It appears that the protocol uses routing determined by the sender. If so, how big will my "hosts" file have to be. It also appears that each hop requires a tool. If so how do I route around "highway robbers".
More importantly, is there an implementation?
Is there an implementation: Not yet. I have a prototype implementation of a link layer and I've prototyped parts of the network layer and transport layer. But only enough to convince me that the general isochronous design is workable.

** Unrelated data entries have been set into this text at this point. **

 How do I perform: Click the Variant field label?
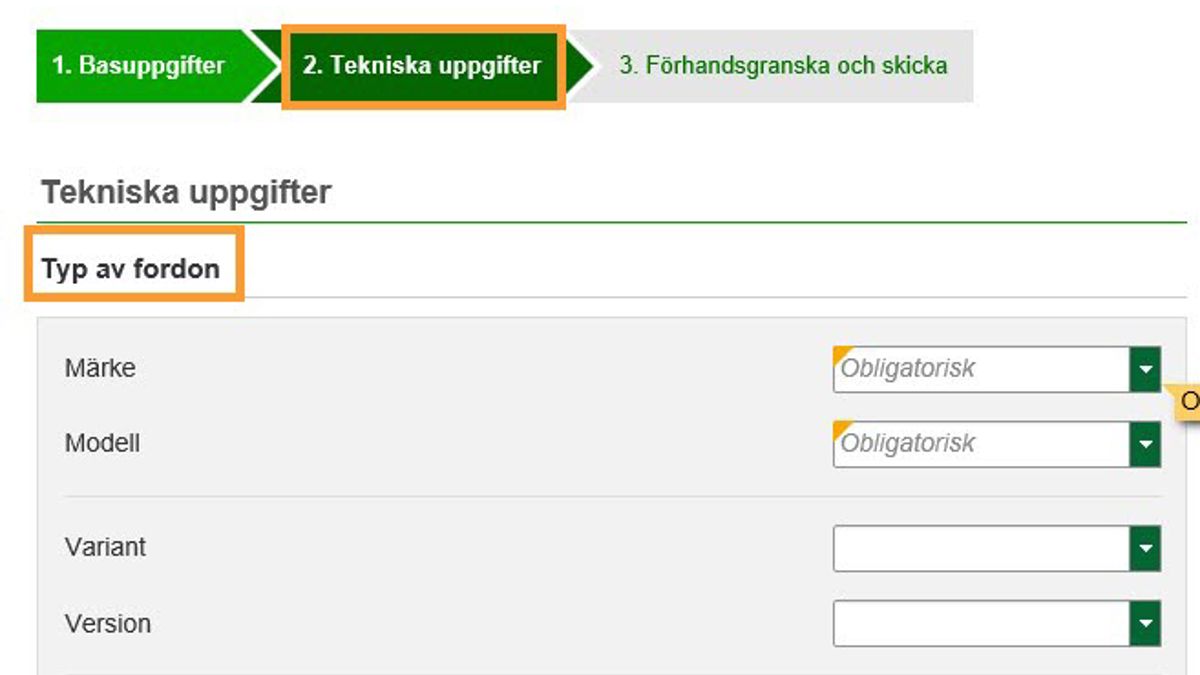pos(105,547)
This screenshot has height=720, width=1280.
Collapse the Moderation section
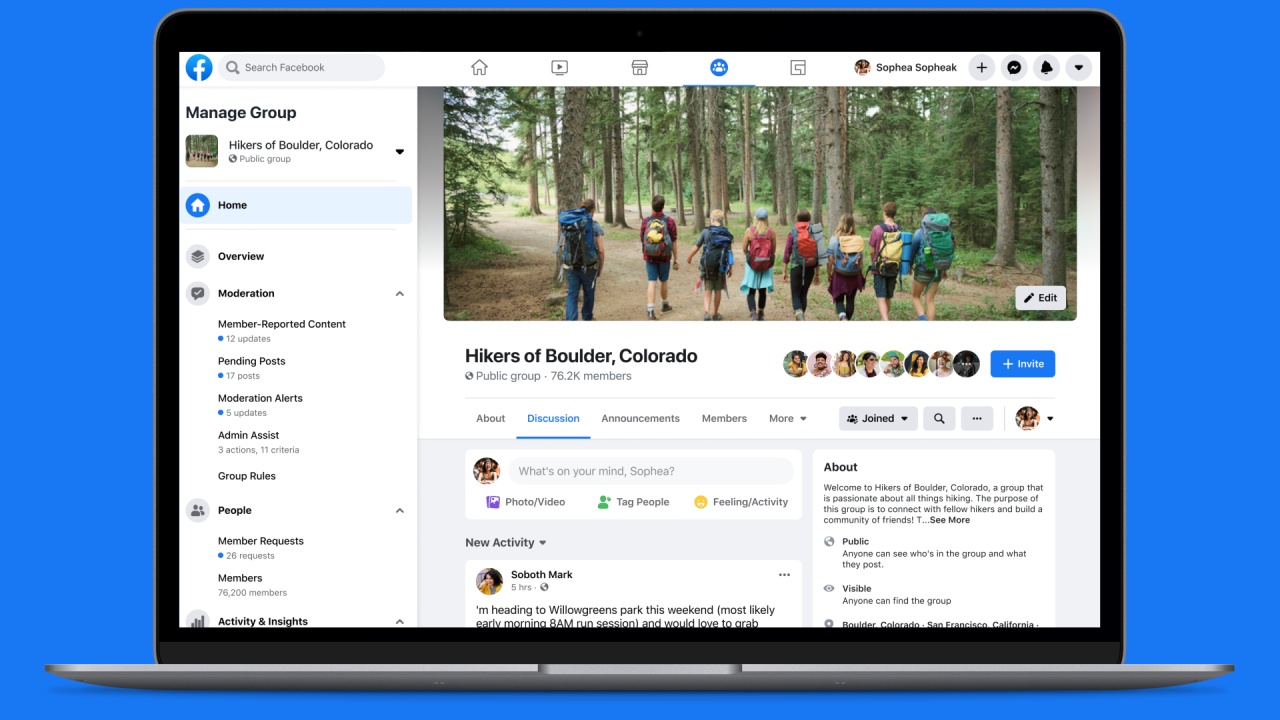pyautogui.click(x=399, y=293)
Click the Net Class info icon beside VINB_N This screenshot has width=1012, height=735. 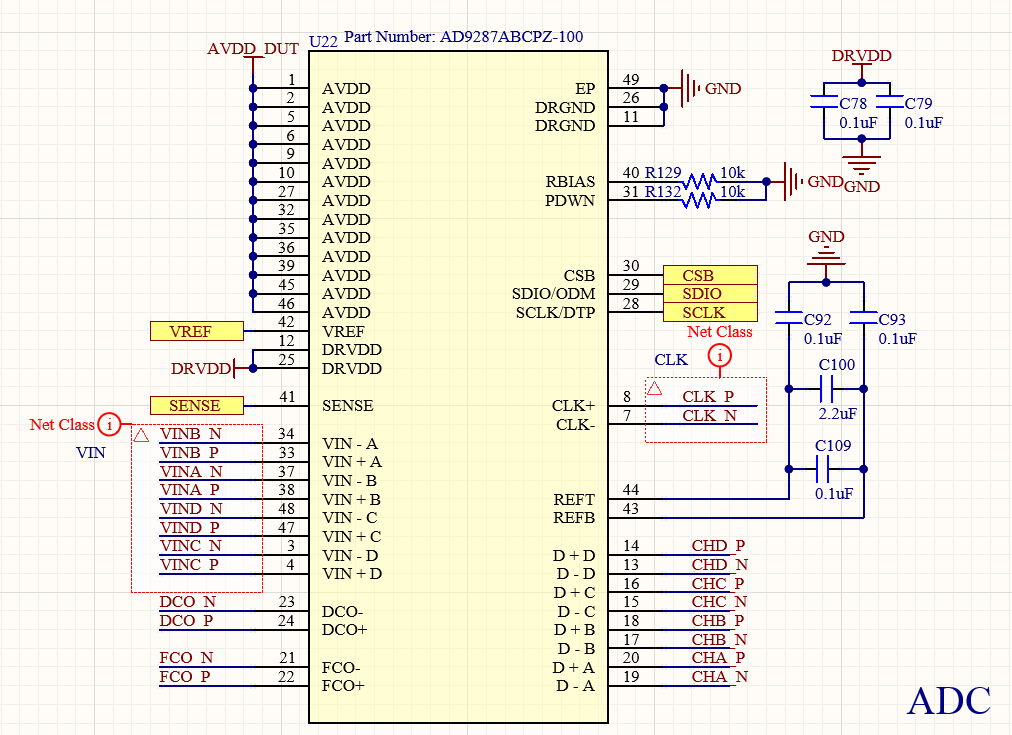111,425
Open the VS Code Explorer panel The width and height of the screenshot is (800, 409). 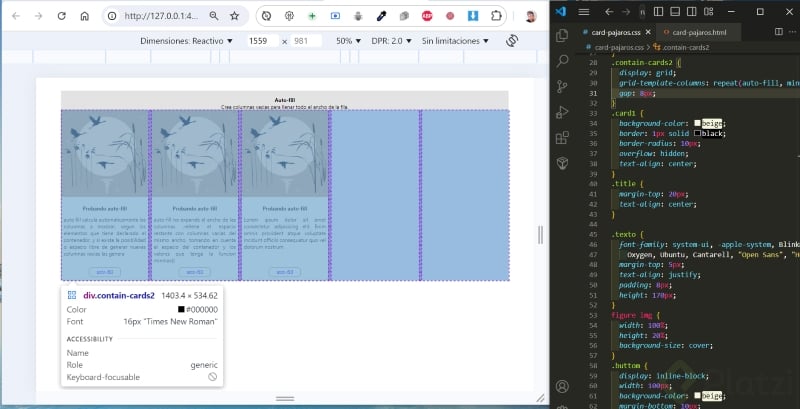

Yes it uses Source Routing: I've spent the last few months working on the (extremely important) scalability question. Section 13 of the spec deals with this in detail, essentially specifying the 'BGP' of IsoGrid (HashMatchLogMap) so that nodes don't have to specify their own 'hosts' file. I think I've come up with a protocol that scales O(log(N)), where N is the number of nodes on the network. It will definitely have a large constant: The base algorithm starts with just always tracking the 10k or more nodes that are cheapest to access. The algorithm scales because the addresses of nodes contain a Geolocation component, which means it's easy to ask for directions from nodes that you already know about that are both physically and logically (HashMatch) closer to a desired node. My next step is to start implementing this protocol such that I can test it on a simulated large network (I'm thinking I'll build the simulated network dataset from OpenStreetMap).
Not sure what you mean by 'tool', but micropayments are sent along with the data. If a node only has one link to the IsoGrid (Comcast), then they are doing it wrong: The node should use the cheapest routes that meet the desired latency/bandwidth requirements. Competition means that "highway robbery" should cease to become a viable business model. If a node along a route decides to just steal the entire micropayment (rather than just their part) then data stops flowing on that route: The source uses other routes and the robber ended up stealing from it's own neighbors.